Collaboration successes could be built upon. Literature supports improved collaboration with partners and refugee communities, identified for example in Albania and Cote d’Ivoire, as the most important surveillance elements during crises [14,18,19,47]. Lebanon’s experience reflected this, as perceptions of the ESU improved over time as proactive central and provincial staff began working with external stakeholders. Despite these benefits and individual successes, we found no clear MOPH/ESU approaches or objectives for working with partners during crises and many examples of parallel initiatives (e.g. UNRWA). The ESU should increase its national profile and take the lead on all surveillance activities to reduce duplication and develop clear communication and collaboration with partners in any future crisis. The ESU leadership could develop an emergency preparedness plan—as part of strategic planning—to support prompt and proactive action as recommended by WHO [48].

Limitations

Several limitations should be considered.

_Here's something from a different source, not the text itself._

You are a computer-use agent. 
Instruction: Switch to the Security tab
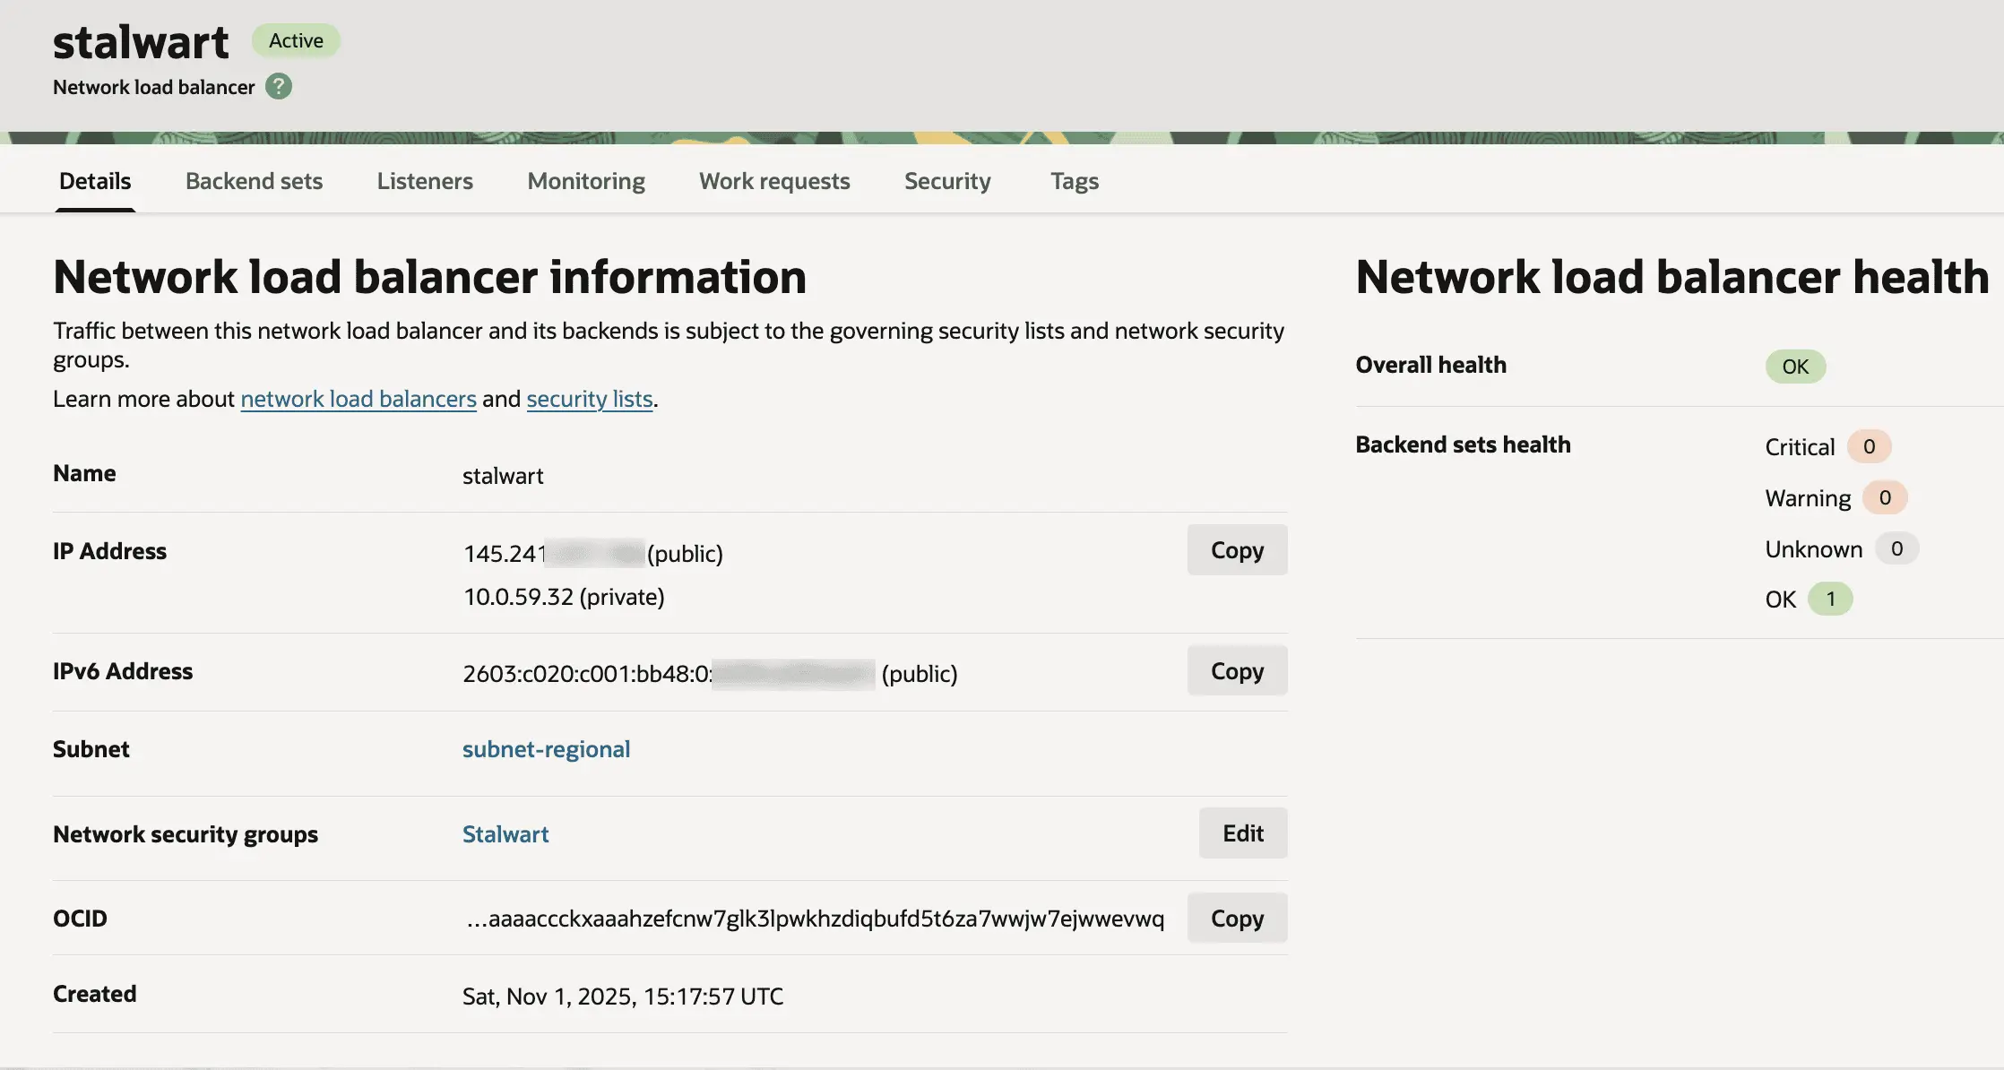click(x=947, y=180)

First, a short six-month data collection period and refusal of two potential interviewees could have resulted in some loss of depth, as findings from their organisations then relied on document review and observation. Second, though not necessarily a limitation, data were collected by one researcher (MS) as part of doctoral studies. MS worked in ESU and was known to some study participants. This emic perspective could have influenced responses and interpretation, e.g. by interviewees being overly positive or closed/cryptic in responses. In fact, several seemed to use interviews as an opportunity to complain about the ESU. We reported responses as recorded, in keeping Braun & Clarke’s thematic approach, while ensuring critical self-reflection about preconceptions, relationship dynamics, and analytic focus through reflective journaling and discussion between co-authors [23,49]. Third, this study did not include refugee perspectives due to ethics restrictions and future research should ideally do so. Fourth, protecting anonymity within the small pool of key informants on infectious disease surveillance in Lebanon prevented our reporting relevant interviewee characteristics that could aid interpretation of their perspectives. Finally, this study does not investigate the surveillance approaches for displaced populations during COVID-19 response activities as research was conducted before the start of the pandemic. Thus, it would be useful for future research to identify whether any organisational or collaboration changes occurred since.

Conclusions

We examined how socio-political, internal, and external, factors affected the ESU’s surveillance for refugees, finding no systematic approach to refugee surveillance. Though the ESU led surveillance nationally, some partners still conducted parallel activities. In addition to national politics, lack of a clear institutional hierarchy, motivated personnel at peripheral offices, or organisational culture, made surveillance work harder and there is scope for the ESU to improve its ability to respond to future infectious disease outbreaks affecting refugees. More literature from countries experiencing large refugee influxes is needed to better situate our findings within the currently inadequate evidence base on socio-political and organisational aspects of infectious disease surveillance for displaced populations [14].